Resultaría, ciertamente, escandaloso y motivo más que suficiente para reclamar su dimisión que el ministro del Interior no se hubiera enterado durante tanto tiempo de cosas tan graves que afectan a su entorno más cercano como la presunta implicación en un delito sexual del director adjunto operativo (DAO) de la Policía Nacional, José Ángel González: Si tenemos presente que los hechos denunciados se remontan a abril del año 2025 y que la querella criminal contra el DAO, que incluye acusaciones de "penetración, coacciones, lesiones psíquicas y malversación", fue presentada por la denunciante hace más de un mes, y que, durante, todo este tiempo se ha producido la intervención de la subdirección de recursos humanos, la activación del equipo de apoyo psicosocial de la Policía Nacional, la baja médica de la víctima -una funcionaria de la policía- así como la retirada del arma reglamentaria de la agente denunciante, Grande Marlaska no debería esperar a que la victima se atreviera a pedírselo para presentar su dimisión o ser cesado de inmediato por no haberse enterado de nada.

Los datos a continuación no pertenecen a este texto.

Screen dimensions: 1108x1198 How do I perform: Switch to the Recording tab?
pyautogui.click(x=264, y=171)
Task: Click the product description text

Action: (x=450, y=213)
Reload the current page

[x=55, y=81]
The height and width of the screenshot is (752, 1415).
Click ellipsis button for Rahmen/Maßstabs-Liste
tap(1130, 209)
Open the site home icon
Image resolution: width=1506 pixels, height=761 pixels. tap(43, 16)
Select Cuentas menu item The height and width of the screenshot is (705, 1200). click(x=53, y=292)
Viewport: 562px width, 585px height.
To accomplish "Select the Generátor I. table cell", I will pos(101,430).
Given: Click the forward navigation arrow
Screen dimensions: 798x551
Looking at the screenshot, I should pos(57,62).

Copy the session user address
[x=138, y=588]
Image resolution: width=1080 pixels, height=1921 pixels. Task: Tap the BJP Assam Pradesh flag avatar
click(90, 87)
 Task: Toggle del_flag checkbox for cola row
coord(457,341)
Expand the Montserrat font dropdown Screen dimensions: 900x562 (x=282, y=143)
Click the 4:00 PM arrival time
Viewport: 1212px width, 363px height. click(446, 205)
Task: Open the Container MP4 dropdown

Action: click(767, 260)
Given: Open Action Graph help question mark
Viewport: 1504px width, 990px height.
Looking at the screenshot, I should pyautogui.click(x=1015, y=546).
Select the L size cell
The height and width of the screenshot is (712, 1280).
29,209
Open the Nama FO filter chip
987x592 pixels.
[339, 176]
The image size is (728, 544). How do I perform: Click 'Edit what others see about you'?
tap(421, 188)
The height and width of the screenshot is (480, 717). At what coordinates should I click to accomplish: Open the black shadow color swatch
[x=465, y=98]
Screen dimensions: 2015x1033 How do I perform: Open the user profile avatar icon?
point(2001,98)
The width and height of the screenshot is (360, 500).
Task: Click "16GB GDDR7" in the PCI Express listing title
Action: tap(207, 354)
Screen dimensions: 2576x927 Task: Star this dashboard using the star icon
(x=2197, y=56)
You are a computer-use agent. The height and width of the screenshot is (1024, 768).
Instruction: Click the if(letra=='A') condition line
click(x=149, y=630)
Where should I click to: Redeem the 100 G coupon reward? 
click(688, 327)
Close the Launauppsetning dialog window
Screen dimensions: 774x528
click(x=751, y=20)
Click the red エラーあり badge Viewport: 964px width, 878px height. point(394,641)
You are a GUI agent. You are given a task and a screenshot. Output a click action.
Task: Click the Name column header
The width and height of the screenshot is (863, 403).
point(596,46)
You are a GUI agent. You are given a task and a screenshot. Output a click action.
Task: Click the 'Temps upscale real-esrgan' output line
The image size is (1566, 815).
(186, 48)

Ahora bien. La alternativa a que Grande-Marlaska hubiera estado en la inopia durante tanto tiempo no puede ser otra, todavía peor y mucho más grave y verosímil, como es la de que el ministro, en realidad, sí que hubiera estado al tanto de los hechos, pero los hubiera ocultado al ser amigo del acusado y hombre de su máxima confianza. Tengamos presente que fue Marlaska quien situó en 2018 al ahora acusado al frente de la estructura operativa de la Policía Nacional tras sacarlo de la Jefatura Superior de Aragón. Eso, sin olvidar que posteriormente Marlaska promovió su continuidad en el cargo de DAO de la Policía Nacional más allá de su jubilación mediante una artimaña como la de utilizar uno de los reales decretos de ayuda a las víctimas de la dana de Valencia para cambiar la ley; algo que, recordemos, ya fue en su día denunciado y tachado de despreciable.
Es cierto que el ministro acaba de cesar al principal asesor del DAO, Óscar San Juan, quien también aparece en la denuncia según la cual habría intervenido para persuadir a la denunciante de que no siguiera adelante con la acción penal, ofreciéndole presuntamente mejoras profesionales a cambio de su silencio, lo que podría ser un posible delito de coacciones. Pero este cese de última hora no borra la presunta inopia en la que ha estado instalado tanto tiempo el ministro o, en su defecto, la ocultación de unos hechos en los que Marlaska también habría participado.
Lo que resulta, tristemente trágico, es que si hechos tan graves como la imputación por graves delitos de dos ex secretarios de Organización del PSOE, de la mujer y del hermano del presidente, la investigación por financiación irregular del PSOE o la ocultación de denuncias internas por abusos sexuales en el seno del PSOE no han provocado dimisión alguna que no sea la de los propios acusados, es harto dudoso que Marlaska dimita o sea cesado por muy clara que sea su responsabilidad -o mejor dicho, su falta de ella- tanto in eligendo como in vigilando.